Clickhouse is a fast open-source column database for online analytical processing. Developed by the Russian IT company, Yandex, Clickhouse allows analysis of data that is updated in real time.
By using SQL queries, its simplicity and expressivity matches that of pl/pgSQL. It is marketed for its high performance since it includes higher order functions for working with arrayFilter and arrayMap.
What Do We Use Clickhouse For?
In simple words, Clickhouse is used to run fast analytics when you have a large amount of data at hand. It might not be ideal for transactional database, but it can run queries on billions of rows in a few seconds.
It allows teams to store and analyze large data sets of high dimensionality with ease. It outshines its competitors in terms of query complexity and speed.
Clickhouse is suitable only with analytic workloads. If you have a lot of Group By and aggregated functions like sum, count and distinct, Clickhouse will be very fast even if the number of rows is in 11-12 digits. But in case you are interested in point queries and large scale joins, a usual RDBMS will be a better choice.
It is important to note that queries like delete and update are not supported by Clickhouse in its stable syntax. Even when it does support, the compression and mechanism will slow it down. This database is not made for transactional workloads.
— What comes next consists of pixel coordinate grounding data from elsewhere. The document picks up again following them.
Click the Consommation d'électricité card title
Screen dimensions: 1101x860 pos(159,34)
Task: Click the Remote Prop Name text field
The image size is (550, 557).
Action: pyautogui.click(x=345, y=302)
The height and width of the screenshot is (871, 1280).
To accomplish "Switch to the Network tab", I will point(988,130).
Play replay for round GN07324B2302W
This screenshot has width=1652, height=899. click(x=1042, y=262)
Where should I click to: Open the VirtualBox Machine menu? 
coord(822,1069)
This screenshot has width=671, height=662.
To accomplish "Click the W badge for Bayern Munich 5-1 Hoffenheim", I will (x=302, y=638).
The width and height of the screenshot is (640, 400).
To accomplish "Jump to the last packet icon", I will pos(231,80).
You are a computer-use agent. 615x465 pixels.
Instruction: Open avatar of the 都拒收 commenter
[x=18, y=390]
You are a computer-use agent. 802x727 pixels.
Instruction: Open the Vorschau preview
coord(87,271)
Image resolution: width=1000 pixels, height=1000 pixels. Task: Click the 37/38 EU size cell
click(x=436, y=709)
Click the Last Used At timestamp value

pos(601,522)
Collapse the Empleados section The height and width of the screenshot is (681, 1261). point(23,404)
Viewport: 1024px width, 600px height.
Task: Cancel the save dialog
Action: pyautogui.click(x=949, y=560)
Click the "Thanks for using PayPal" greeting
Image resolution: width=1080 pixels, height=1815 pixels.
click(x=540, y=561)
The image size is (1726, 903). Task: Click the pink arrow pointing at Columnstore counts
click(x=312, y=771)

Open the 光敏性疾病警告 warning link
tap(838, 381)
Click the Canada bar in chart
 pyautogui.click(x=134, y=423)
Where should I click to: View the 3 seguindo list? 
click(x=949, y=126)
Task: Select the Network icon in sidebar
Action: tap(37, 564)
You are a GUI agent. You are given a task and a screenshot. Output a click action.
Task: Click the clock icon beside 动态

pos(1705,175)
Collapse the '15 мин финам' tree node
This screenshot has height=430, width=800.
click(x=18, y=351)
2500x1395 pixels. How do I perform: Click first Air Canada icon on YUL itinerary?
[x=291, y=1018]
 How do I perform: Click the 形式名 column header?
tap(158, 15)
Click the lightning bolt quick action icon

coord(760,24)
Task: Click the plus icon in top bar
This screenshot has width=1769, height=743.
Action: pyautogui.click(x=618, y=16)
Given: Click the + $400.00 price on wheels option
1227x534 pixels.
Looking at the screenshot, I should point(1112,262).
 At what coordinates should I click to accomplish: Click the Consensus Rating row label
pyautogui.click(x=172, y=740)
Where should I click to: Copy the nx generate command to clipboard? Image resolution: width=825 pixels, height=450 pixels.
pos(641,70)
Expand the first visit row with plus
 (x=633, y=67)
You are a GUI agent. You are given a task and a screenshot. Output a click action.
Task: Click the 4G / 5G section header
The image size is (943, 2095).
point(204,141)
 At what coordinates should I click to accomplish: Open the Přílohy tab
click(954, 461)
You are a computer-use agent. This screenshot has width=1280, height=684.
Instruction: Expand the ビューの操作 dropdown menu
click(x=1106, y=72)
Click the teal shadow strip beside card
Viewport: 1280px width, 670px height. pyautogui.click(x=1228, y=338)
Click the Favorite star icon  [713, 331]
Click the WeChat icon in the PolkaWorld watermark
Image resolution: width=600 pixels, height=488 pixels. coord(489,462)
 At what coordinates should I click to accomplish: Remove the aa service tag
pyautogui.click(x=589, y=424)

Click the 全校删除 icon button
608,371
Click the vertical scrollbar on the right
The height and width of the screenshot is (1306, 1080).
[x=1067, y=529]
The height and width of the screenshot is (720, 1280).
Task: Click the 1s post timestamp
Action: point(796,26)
You can compress your data with it as well and the space it saves depends on column granularity and how much query speed you can sacrifice. The key to its quick queries lies in the way Clickhouse partitions and compresses its data.
What Makes Clickhouse So Amazing?
#1
It doesn’t matter if you need data distribution and data replication on a dozen machines, Clickhouse is easy to setup and use.
If you are familiar with Clickhouse then deploying a cluster on 3 machines is almost instant and in case you are learning it from scratch, it may take a few hours to do it properly.
You won’t have to worry about endless configuration files, obscure files or user permission issues with data distribution and replication.
#2
A lot of Big Data technologies break down without warning or sometimes even without an apparent reason. The worst thing is that they don’t give much information within their humungous logs about the reason of the problem.
Clickhouse on the other hand, is not fragile and is in fact designed to recover from failure. It produces a reasonable system log with explanations of the problems it encountered.
#3
Clickhouse doesn’t redesign your method, it only adds speed to it. The best thing is that it doesn’t limit you or force you to change the way you store your data or query it.
From matrices to nested structures, its data type covers everything. It has a very versatile query language in addition to a huge library of functions.
While other column store solutions force you to change your schema, Clickhouse allows you to duplicate a transactional database schema.
#4
The worst thing about Big Data technologies is that they are designed to sell support. For example, Druid is free and open source in theory but its complexity, mixed with lack of documentation and community involvement is annoying.
Clickhouse on the other hand has amazing documentation and a brilliant community. Its documentation is easy to search through and is always being expanded and improved.
The community of Clickhouse is tiny but gets the job done. It consists of developers and users from Yandex and some early adopters. The community may be small in size but that doesn’t stop them from replying to every issue on Github and StackOverflow within hours.
The expressive syntax and amazing query speed of this database is making developers all over the world excited about it. You can put it to test yourself over a few billion rows and see for yourself how functional Clickhouse is.